8.  **Deduplicate WCVP Entries**: Orders the merged data by scientific name and WCVP taxon status to keep the preferred entry for each scientific name.
9.  **Select Final Columns**: Selects the desired columns for the final output dataframe and renames the USDA common name column.
10. **Clean WCVP Published Date**: Removes parentheses from the WCVP first published date column.
11. **Display and Save Final Data**: Displays the head of the final dataframe and saves it to a CSV file.

In [24]:
import pandas as pd

project_path = '/content/drive/project/'
project_data_path = project_path + 'data/'

import os
os.chdir(project_path)

#module to parse scientifc plant names
import sci_name_parser as snap

In [25]:
#Specify the source dataset file names

#input scientific names
DB_scientific_names_file = 'plant_scientific_names_test_data.csv'

#World Checklist of Vascular Plants information
WCVP_file = 'wcvp_names.csv'

#U.S. Dept. of Agriculture plant information
USDA_file = 'usda_plants.csv'


In [26]:
#Select the taxon status to filter for, and the order to deduplicate, with the left-most being retained in the final dataframe.
#taxon_status: 'Synonym', 'Accepted', 'Unplaced', 'Artificial Hybrid', 'Illegitimate', 'Invalid', 'Orthographic', 'Local Biotype', 'Misapplied'
#An empty string '' should be the last item on the list.

WCVP_taxon_status_filter = ['Accepted','Artificial Hybrid','Synonym','']

In [27]:
#read the input scientific names and parse them

df_scientific_names = pd.read_csv(project_data_path + DB_scientific_names_file, keep_default_na=False, dtype=object)

df_scientific_names_unique = df_scientific_names['scientific_name'].str.strip().drop_duplicates().to_frame()

df_scientific_names_unique = df_scientific_names_unique.apply(snap.generate_scientific_columns, axis=1, scientific_name_col='scientific_name').add_prefix('DB_')

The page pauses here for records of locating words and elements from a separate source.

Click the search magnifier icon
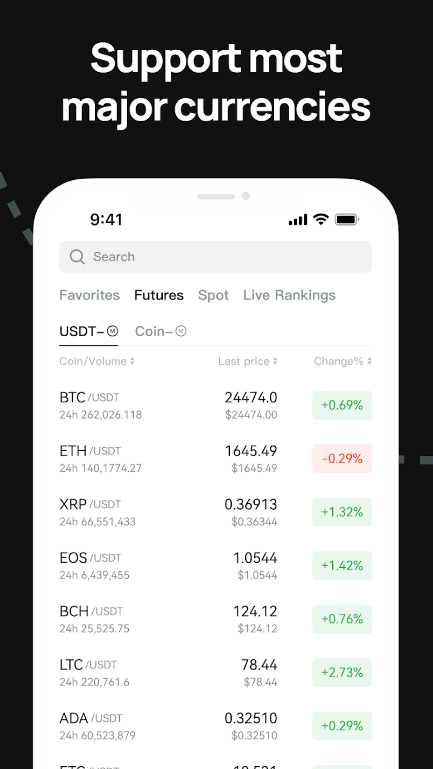The width and height of the screenshot is (433, 769). pos(77,256)
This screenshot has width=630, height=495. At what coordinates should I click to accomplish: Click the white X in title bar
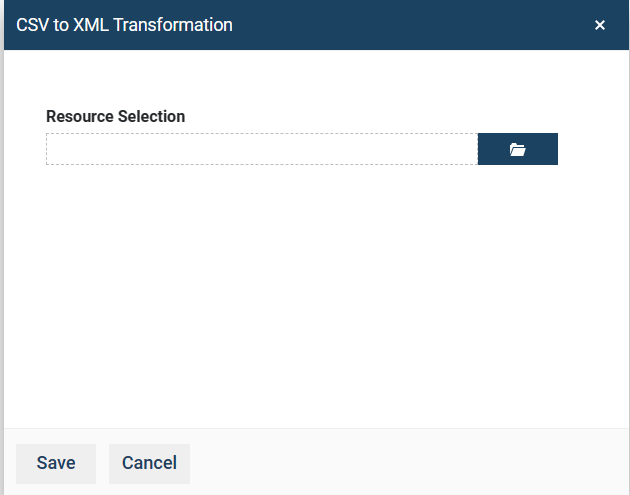pyautogui.click(x=600, y=25)
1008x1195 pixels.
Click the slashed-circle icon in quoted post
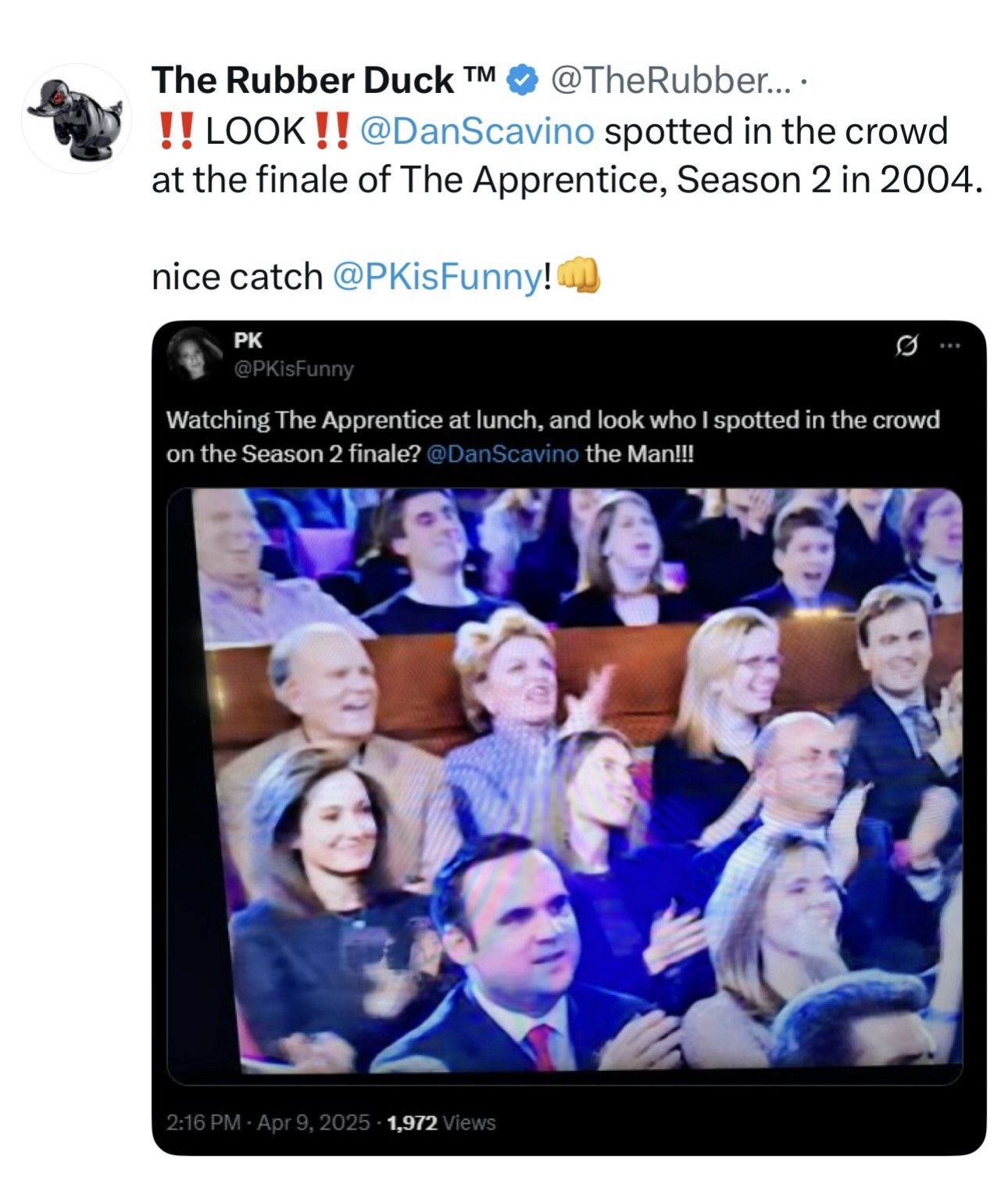pos(907,345)

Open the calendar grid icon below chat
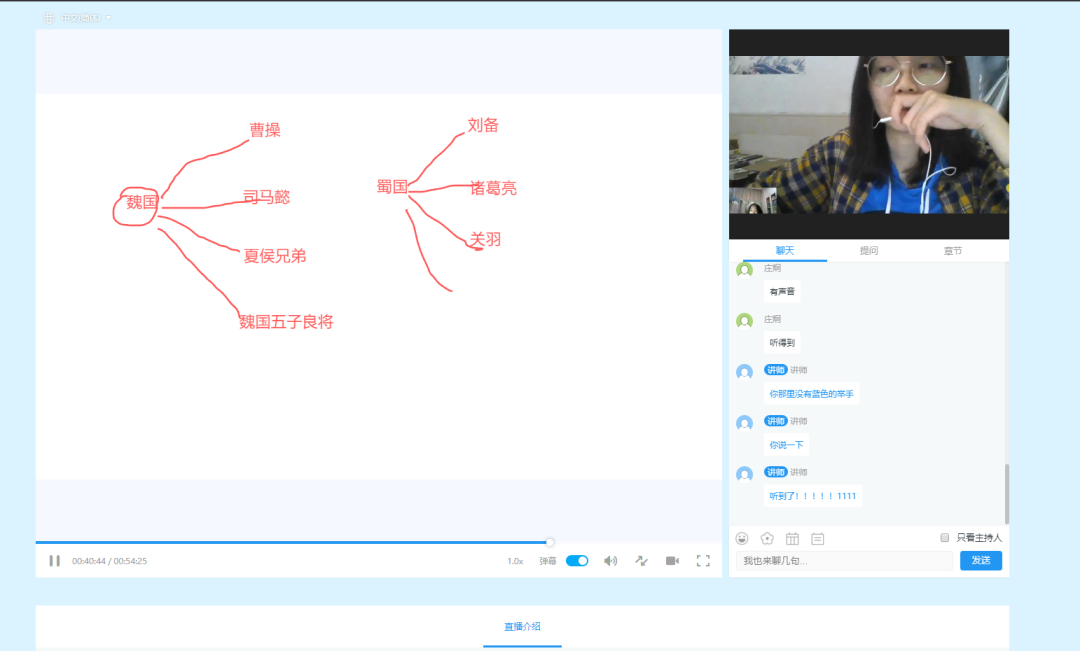point(792,538)
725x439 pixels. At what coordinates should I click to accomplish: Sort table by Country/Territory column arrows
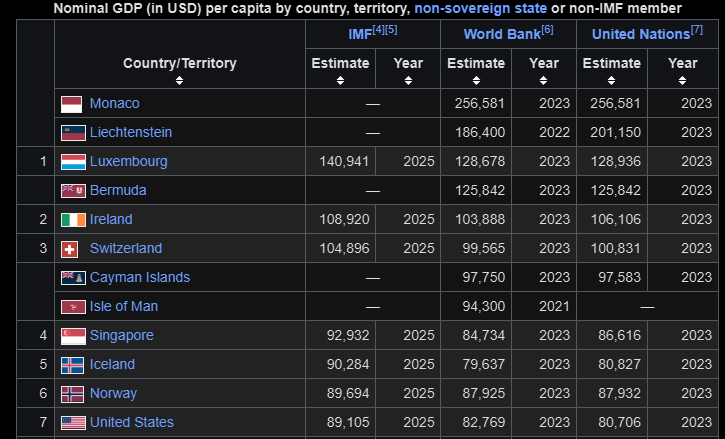click(179, 80)

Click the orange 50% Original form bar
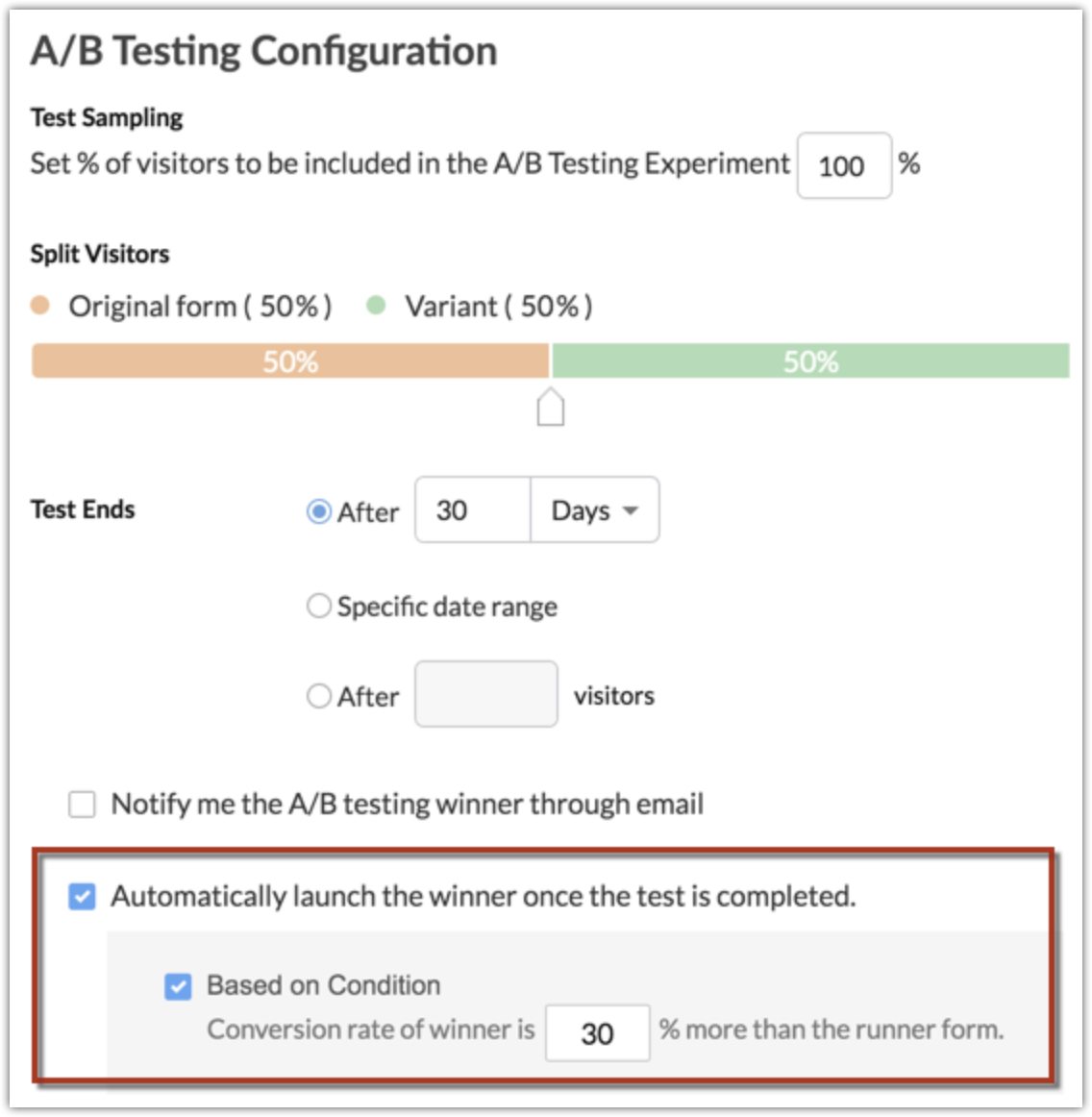(290, 361)
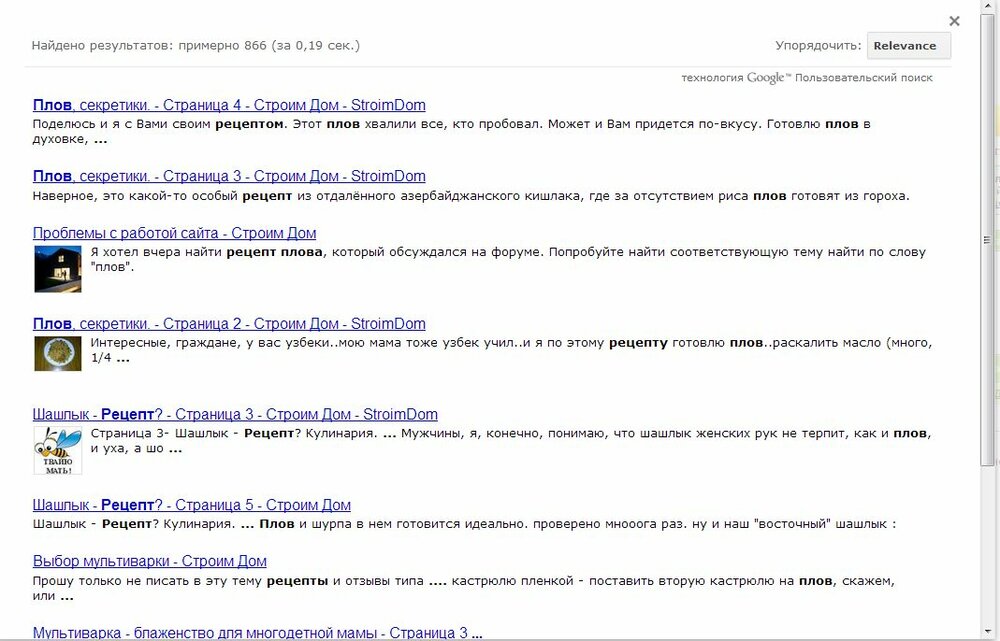Click 'технология Google Пользовательский поиск' label
This screenshot has height=641, width=1000.
click(x=808, y=77)
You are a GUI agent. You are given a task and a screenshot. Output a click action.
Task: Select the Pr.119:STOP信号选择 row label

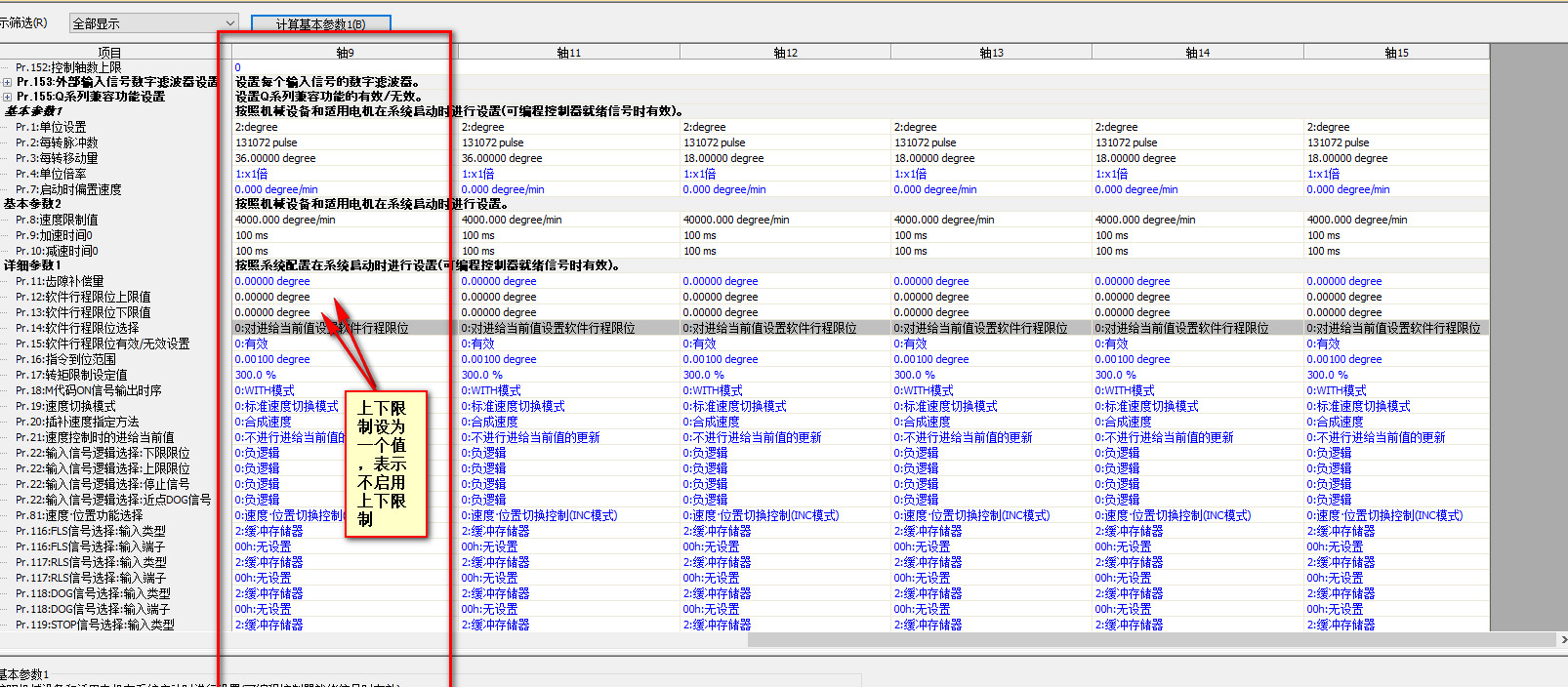pyautogui.click(x=95, y=625)
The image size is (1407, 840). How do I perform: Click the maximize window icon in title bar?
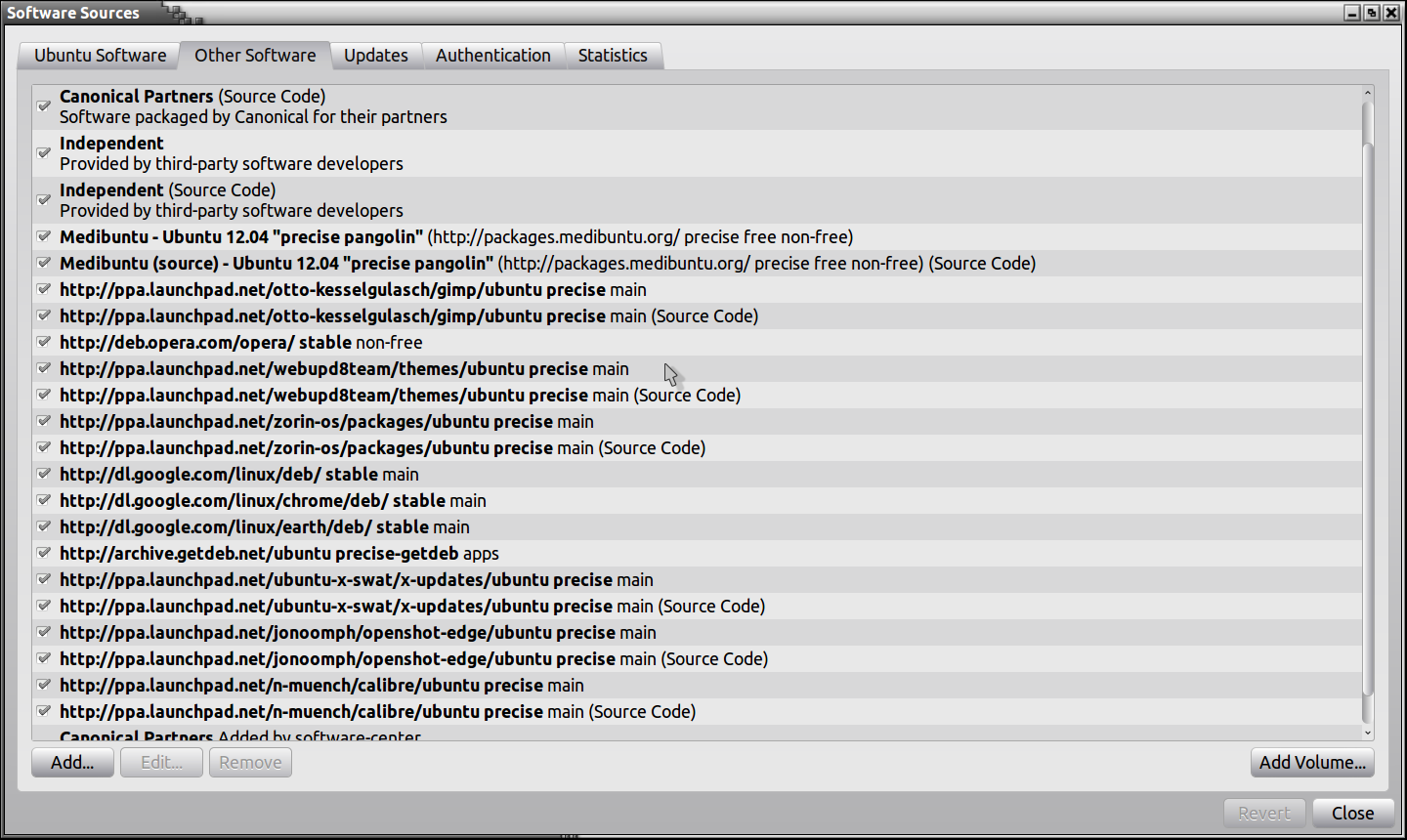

display(df_scientific_names_unique.head())


Unnamed: 0,DB_scientific_name,DB_taxon_rank,DB_genus,DB_species,DB_genus_hybrid,DB_species_hybrid,DB_infraspecies,DB_variety,DB_subspecies,DB_form
0,Heptacodium miconioides,Species,Heptacodium,miconioides,,,,,,
1,Trillium grandiflorum f. roseum,Form,Trillium,grandiflorum,,,roseum,,,roseum
2,Chrysogonum virginianum var. australe,Variety,Chrysogonum,virginianum,,,australe,australe,,
3,×Solidaster luteus,Species,Solidaster,luteus,×,,,,,
4,Platanus × hispanica,Species,Platanus,hispanica,,×,,,,


In [29]:
#Read the WCVP names and filter them for particular taxon status

df_WCVP_names=pd.read_csv(project_data_path + WCVP_file, sep='|', keep_default_na=False, dtype=object).add_prefix('WCVP_')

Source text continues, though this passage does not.